Sunday, December 30, 2007

A (Blessedly) Short-Term Memory

New York is in Hollywood's crosshairs again.

If you happen to be standing around in the subway these days, you might've noticed not one, but two movie posters for films - I Am Legend and the upcoming Cloverfield - that use a ravaged NYC as a shock-tastic marketing ploy as well as a catastrophic plot point.

This has struck me as odd. Most of us may not remember anymore, but after 9/11 New York was a sensitive topic. Just a teeny bit. People all over the country claimed to "be New York" and "love New York"; as cheesy as it sounds there was extraordinary national unity, much of it centered around the plight of metro-NY citizens who had suffered losses or witnessed unimaginable destruction on that day.

Entertainment, too, was itself a sensitive topic. The frivolity of it all! Who, in those serious times, could seriously think about entertainment? Our sensibilities - our society's sensibilities - would be altered by 9/11. The industry, on a whole, was entering an existential crisis. Look at the kinds of things Entertainment Weekly was reporting just two days after the attacks - this is how reactive we were:
Questions remain about such upcoming films as Ben Stiller's ''Zoolander,'' a comedy about a male model who uncovers an assassination plot; ''Serendipity,'' another Manhattan-set romance, and ''The Last Castle,'' about a prison riot led by a jailed general. Bombing and terrorism figure prominently in the plots of three new TV series about CIA agents. Promotions have been yanked for the Ocotber 30 debut of ''24,'' which features the bombing of a Los Angeles-bound jetliner. The first episode of ''The Agency'' contains a reference to terror suspect Osama bin Laden, and the lavish Washington party for its premiere next week has been canceled. A five-hour ''Law & Order'' miniseries planned for later this season, which would deal with a terrorist act in New York, is also up in the air. Then there's next summer's action blockbusters, including ''Spider-Man,'' whose trailer and posters have already been pulled because they prominently feature the World Trade Center's twin towers, and ''The Sum of All Fears,'' the Tom Clancy adaptation that has terrorists rigging a nuclear bomb to blow up a crowded football stadium.
Of course, it turned out to be more a hiccup than a seismic shift in the zeitgeist. Escapism, it seems, is better medicine than CNN.
_ _ _ _ _ _ _
Instructions to follow:
List every film named in the blog post above about New York in Hollywood movies.

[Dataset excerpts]
_ _ _ _ _ _ _
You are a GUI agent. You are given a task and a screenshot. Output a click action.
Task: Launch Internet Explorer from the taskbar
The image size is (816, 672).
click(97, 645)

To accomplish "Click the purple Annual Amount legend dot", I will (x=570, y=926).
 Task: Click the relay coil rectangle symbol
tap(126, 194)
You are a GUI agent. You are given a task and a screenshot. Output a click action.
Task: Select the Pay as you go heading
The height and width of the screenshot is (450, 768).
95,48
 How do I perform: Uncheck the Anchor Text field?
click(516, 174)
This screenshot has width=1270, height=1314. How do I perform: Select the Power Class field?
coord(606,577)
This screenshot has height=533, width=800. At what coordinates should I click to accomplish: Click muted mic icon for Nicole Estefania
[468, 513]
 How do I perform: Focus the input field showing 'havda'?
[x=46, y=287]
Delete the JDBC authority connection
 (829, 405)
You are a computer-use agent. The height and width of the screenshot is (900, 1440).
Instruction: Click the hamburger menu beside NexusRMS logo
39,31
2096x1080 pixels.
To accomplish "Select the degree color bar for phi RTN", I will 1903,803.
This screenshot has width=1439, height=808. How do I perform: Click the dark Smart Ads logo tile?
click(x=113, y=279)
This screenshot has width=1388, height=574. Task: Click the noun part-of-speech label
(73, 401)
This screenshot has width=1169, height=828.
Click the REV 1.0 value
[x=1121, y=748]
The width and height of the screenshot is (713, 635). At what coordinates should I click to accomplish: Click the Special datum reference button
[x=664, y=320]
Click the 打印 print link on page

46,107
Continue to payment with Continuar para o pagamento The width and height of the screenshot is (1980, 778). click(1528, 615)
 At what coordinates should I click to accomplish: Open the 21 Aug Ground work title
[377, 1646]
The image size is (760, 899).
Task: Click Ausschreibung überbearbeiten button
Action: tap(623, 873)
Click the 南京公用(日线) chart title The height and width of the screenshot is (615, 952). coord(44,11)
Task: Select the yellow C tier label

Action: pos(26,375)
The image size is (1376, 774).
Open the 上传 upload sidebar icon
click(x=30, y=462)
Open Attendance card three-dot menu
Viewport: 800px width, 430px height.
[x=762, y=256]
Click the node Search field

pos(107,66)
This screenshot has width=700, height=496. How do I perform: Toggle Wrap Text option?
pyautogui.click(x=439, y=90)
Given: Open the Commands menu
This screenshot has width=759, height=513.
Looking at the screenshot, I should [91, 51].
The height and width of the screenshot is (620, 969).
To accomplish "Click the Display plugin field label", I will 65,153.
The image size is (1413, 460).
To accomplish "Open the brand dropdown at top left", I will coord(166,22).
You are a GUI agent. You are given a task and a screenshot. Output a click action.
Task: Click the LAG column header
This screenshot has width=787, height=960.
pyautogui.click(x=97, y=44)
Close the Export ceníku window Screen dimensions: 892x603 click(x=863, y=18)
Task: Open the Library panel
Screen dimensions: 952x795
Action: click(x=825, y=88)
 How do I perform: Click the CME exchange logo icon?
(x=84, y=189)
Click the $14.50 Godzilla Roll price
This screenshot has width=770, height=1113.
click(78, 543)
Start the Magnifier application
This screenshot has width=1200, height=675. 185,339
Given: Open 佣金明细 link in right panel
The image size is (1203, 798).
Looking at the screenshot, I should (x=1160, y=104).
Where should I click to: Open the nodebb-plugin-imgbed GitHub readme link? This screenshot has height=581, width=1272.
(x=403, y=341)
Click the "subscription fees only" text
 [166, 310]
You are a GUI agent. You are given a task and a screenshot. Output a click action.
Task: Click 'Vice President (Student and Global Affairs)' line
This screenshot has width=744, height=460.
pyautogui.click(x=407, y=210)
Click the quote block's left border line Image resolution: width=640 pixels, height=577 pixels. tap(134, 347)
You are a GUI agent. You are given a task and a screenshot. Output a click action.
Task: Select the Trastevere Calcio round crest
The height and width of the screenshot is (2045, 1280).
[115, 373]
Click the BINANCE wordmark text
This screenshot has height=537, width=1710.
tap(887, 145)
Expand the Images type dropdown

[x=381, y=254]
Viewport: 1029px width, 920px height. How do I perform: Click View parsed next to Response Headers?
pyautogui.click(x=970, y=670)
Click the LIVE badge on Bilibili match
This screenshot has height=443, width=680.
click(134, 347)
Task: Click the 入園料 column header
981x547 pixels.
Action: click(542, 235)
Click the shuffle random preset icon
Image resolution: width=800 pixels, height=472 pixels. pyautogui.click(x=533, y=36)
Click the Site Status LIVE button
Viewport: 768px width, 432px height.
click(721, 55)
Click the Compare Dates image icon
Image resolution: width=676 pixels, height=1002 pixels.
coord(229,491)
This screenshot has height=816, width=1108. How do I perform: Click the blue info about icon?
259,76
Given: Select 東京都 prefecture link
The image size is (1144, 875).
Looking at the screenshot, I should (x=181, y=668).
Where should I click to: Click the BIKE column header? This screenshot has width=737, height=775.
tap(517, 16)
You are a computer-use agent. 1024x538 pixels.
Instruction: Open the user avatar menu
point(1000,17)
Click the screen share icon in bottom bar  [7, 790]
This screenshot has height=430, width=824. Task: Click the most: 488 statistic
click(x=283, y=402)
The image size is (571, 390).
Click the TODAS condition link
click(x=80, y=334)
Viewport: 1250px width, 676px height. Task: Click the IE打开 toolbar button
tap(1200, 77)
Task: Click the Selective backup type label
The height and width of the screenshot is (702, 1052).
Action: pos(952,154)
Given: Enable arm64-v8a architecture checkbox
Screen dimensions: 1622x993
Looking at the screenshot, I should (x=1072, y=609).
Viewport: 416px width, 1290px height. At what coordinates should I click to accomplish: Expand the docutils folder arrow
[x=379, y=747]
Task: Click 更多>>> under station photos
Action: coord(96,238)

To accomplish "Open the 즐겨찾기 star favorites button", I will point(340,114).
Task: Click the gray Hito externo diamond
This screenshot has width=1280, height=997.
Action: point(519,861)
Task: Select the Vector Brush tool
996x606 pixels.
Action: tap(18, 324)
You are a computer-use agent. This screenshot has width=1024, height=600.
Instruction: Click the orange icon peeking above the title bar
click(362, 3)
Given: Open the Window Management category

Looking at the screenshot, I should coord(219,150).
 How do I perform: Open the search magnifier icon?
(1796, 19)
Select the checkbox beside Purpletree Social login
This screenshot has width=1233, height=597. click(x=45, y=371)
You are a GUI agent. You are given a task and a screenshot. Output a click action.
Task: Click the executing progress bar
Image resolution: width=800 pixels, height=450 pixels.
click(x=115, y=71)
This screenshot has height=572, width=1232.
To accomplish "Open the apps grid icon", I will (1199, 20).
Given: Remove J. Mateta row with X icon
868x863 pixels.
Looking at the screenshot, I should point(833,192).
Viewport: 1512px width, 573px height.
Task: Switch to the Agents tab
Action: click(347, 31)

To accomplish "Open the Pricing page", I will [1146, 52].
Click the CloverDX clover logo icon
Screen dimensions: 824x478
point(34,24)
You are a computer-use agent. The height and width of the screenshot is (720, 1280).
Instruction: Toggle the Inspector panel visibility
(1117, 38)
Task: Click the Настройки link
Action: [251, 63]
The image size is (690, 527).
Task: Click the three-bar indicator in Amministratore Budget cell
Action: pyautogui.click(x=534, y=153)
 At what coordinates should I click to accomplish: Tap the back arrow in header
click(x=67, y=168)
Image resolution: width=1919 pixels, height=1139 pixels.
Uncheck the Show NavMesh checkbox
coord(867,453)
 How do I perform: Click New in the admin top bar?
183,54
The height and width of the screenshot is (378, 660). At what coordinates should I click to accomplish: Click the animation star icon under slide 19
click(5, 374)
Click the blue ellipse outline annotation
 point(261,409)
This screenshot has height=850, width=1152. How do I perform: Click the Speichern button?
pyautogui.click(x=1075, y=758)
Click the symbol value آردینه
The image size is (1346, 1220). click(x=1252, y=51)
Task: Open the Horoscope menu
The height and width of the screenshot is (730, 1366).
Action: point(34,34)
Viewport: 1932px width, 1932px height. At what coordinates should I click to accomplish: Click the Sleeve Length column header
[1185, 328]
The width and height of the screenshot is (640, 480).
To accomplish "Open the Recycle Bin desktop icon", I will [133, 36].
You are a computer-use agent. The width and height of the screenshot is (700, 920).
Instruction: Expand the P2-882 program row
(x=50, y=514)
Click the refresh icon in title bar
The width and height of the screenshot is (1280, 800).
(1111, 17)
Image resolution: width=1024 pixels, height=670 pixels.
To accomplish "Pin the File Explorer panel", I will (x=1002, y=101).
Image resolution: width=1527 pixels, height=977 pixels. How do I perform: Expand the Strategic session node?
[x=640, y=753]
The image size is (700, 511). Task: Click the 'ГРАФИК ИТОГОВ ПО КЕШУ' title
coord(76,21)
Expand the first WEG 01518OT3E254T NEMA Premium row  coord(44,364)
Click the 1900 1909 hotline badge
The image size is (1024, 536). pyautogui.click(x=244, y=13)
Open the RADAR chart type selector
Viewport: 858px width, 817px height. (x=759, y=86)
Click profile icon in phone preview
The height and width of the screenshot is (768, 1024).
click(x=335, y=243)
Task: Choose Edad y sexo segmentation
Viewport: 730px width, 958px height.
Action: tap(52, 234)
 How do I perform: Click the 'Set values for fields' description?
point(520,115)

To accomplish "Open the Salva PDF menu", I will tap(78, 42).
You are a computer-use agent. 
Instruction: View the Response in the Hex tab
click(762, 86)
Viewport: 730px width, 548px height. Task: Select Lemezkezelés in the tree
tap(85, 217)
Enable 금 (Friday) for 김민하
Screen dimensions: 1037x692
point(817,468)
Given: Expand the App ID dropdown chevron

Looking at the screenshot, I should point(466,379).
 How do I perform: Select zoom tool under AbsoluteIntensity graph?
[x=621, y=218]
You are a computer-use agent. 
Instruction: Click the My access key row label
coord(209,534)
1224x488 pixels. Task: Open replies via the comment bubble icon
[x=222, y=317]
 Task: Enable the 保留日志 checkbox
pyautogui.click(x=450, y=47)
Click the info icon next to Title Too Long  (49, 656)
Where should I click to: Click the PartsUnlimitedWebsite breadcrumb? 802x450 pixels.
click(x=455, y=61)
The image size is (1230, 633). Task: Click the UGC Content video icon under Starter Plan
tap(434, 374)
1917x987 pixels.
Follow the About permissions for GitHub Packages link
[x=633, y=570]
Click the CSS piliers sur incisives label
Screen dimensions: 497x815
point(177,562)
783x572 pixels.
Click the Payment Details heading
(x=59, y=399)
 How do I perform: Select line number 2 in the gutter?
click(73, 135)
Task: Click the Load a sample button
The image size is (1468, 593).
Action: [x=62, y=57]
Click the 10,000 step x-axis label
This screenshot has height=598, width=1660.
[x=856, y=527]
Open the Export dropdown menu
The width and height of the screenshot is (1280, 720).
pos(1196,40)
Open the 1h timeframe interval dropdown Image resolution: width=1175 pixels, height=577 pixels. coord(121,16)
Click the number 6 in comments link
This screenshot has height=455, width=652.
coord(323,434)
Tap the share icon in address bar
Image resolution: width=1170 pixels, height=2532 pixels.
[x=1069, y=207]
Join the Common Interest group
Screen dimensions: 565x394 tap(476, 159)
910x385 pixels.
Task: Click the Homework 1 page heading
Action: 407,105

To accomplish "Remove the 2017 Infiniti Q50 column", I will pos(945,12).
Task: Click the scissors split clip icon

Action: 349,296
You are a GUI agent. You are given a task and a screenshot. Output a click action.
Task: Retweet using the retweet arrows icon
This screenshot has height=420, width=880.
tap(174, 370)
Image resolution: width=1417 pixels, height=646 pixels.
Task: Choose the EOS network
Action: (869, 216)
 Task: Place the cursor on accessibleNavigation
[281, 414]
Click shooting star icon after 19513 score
_ _ _ _ _ _ _
Response below:
I Am Legend, Cloverfield, Zoolander, Serendipity, The Last Castle, Spider-Man, The Sum of All Fears